| Goal |
Copy every item below word for word, leaving the pictures out of your answer.

Items from a data source
☆ ☆ ☆ ☆

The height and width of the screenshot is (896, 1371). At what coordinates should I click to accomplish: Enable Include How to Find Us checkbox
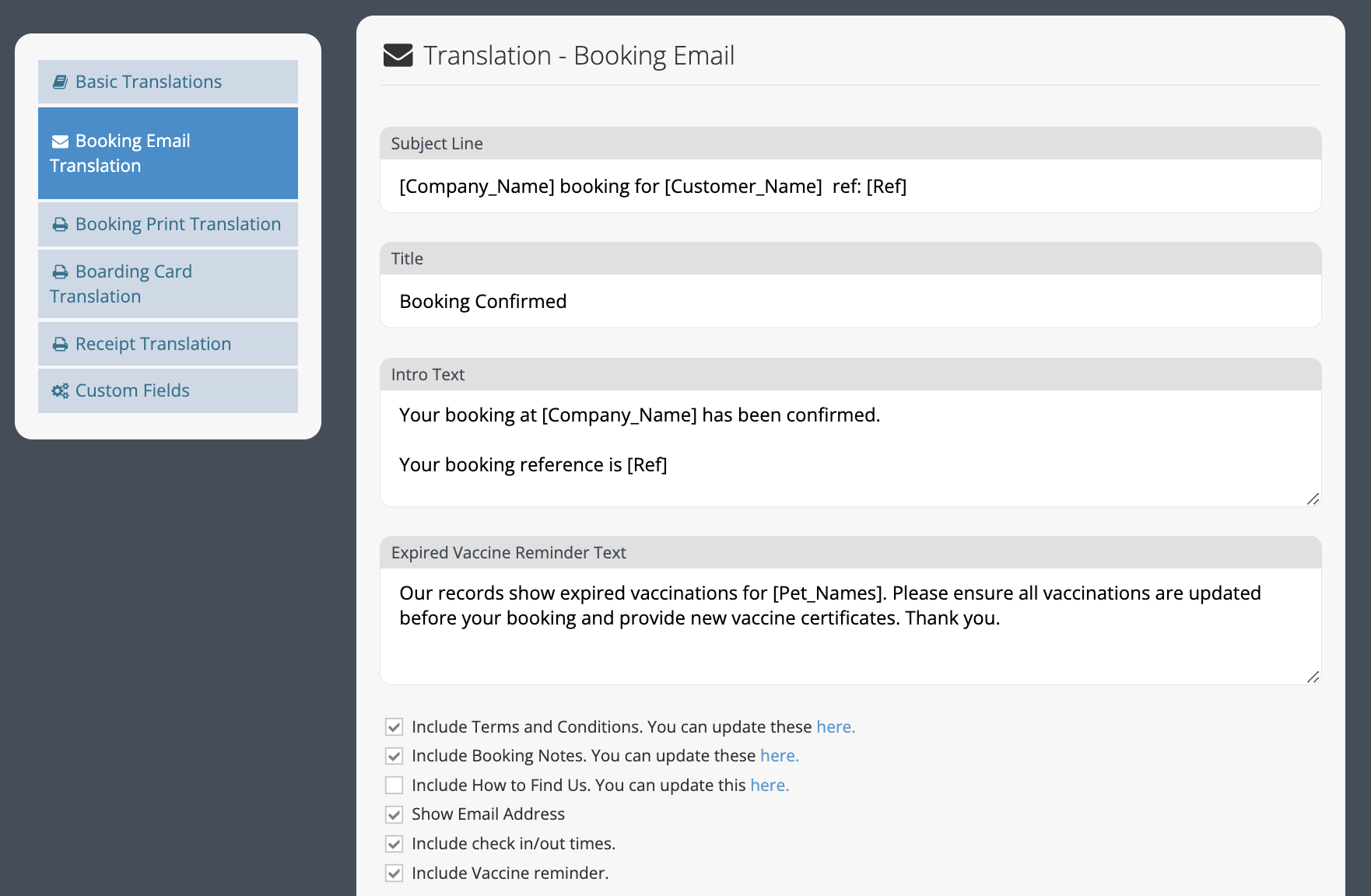tap(394, 786)
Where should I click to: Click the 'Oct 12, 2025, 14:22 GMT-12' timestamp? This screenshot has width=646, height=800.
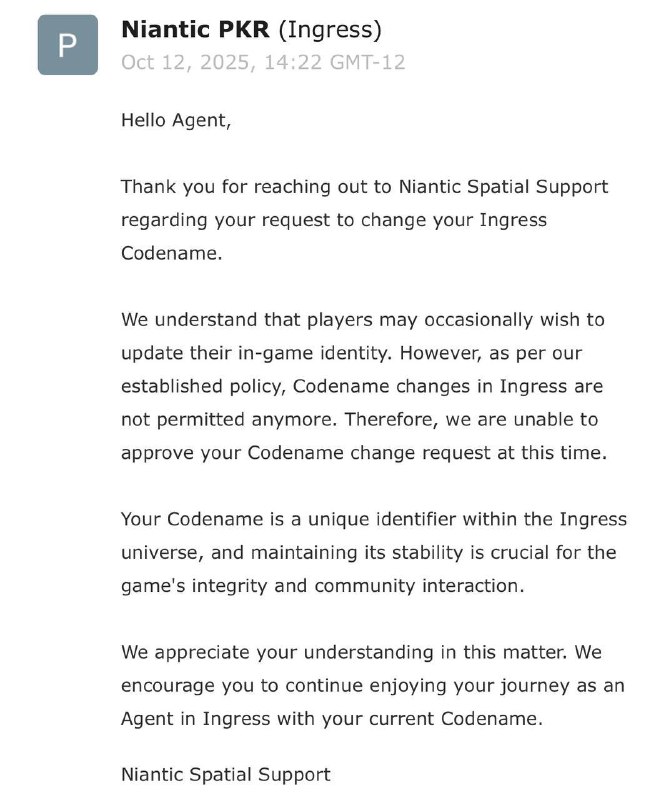point(263,62)
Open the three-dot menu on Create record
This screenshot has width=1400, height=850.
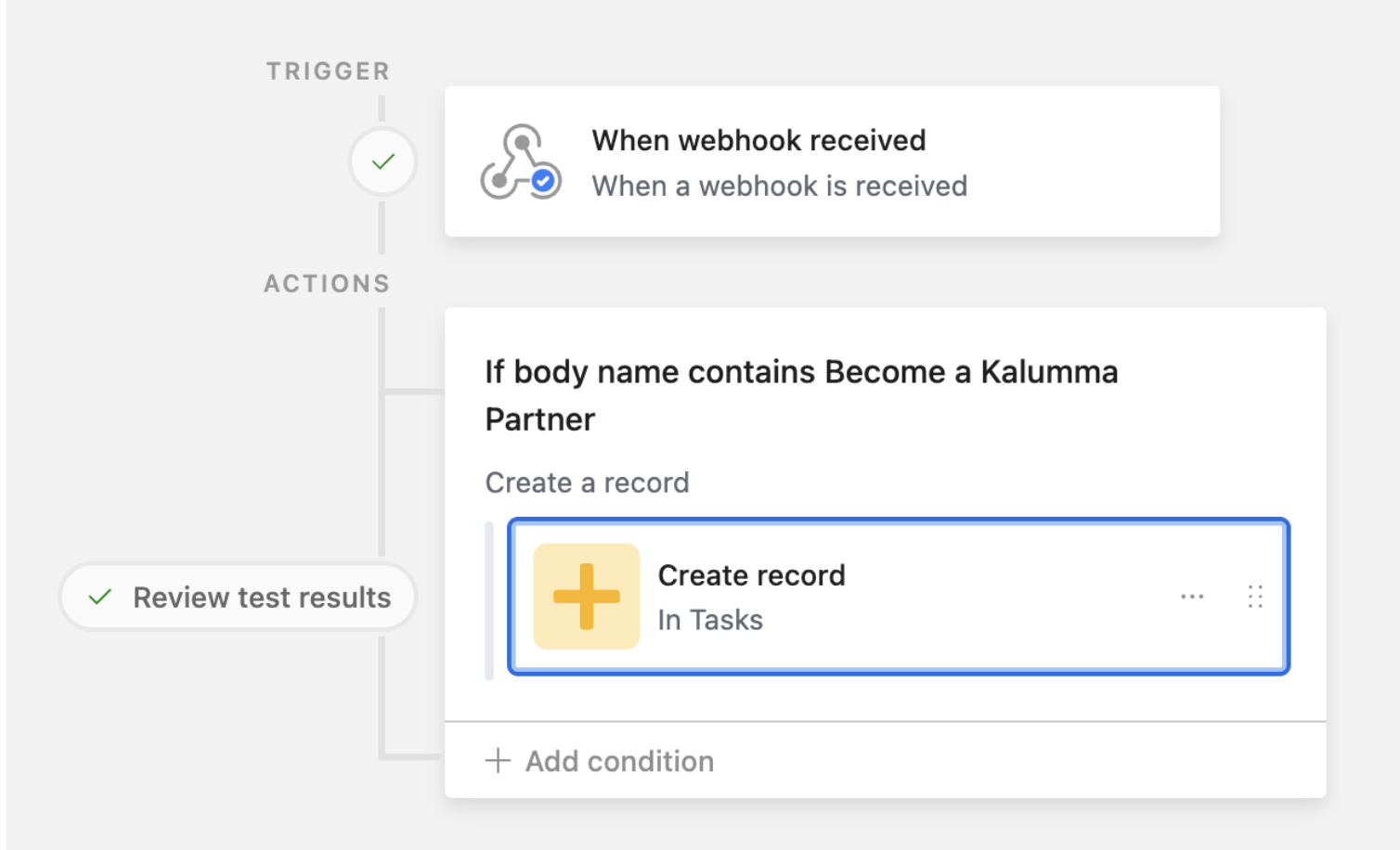click(1192, 597)
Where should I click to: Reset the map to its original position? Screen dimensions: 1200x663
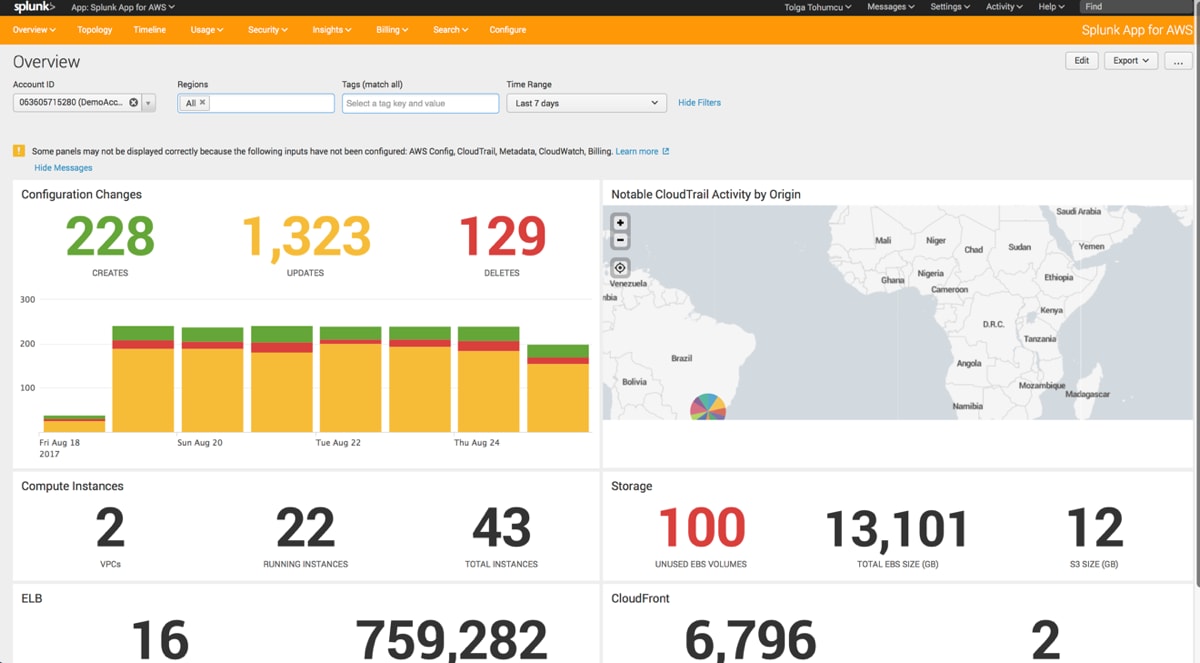(x=620, y=268)
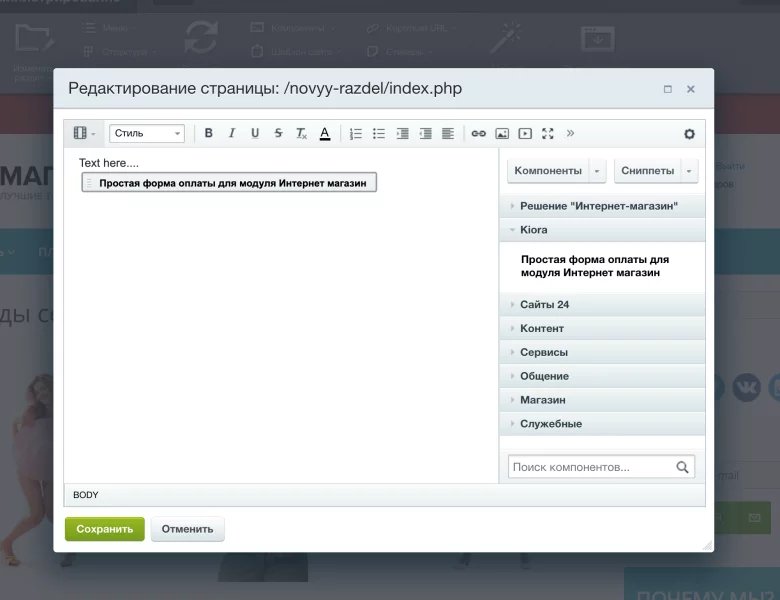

☆ ☆ ☆ ☆

| Answer to this problem |
The height and width of the screenshot is (896, 1371). At what coordinates should I click to accomplish: Enable Include How to Find Us checkbox
tap(394, 786)
Where should I click to: Click the 'Oct 12, 2025, 14:22 GMT-12' timestamp? This screenshot has width=646, height=800.
point(263,62)
Open the three-dot menu on Create record
This screenshot has width=1400, height=850.
click(1192, 597)
Where should I click to: Reset the map to its original position? Screen dimensions: 1200x663
(x=620, y=268)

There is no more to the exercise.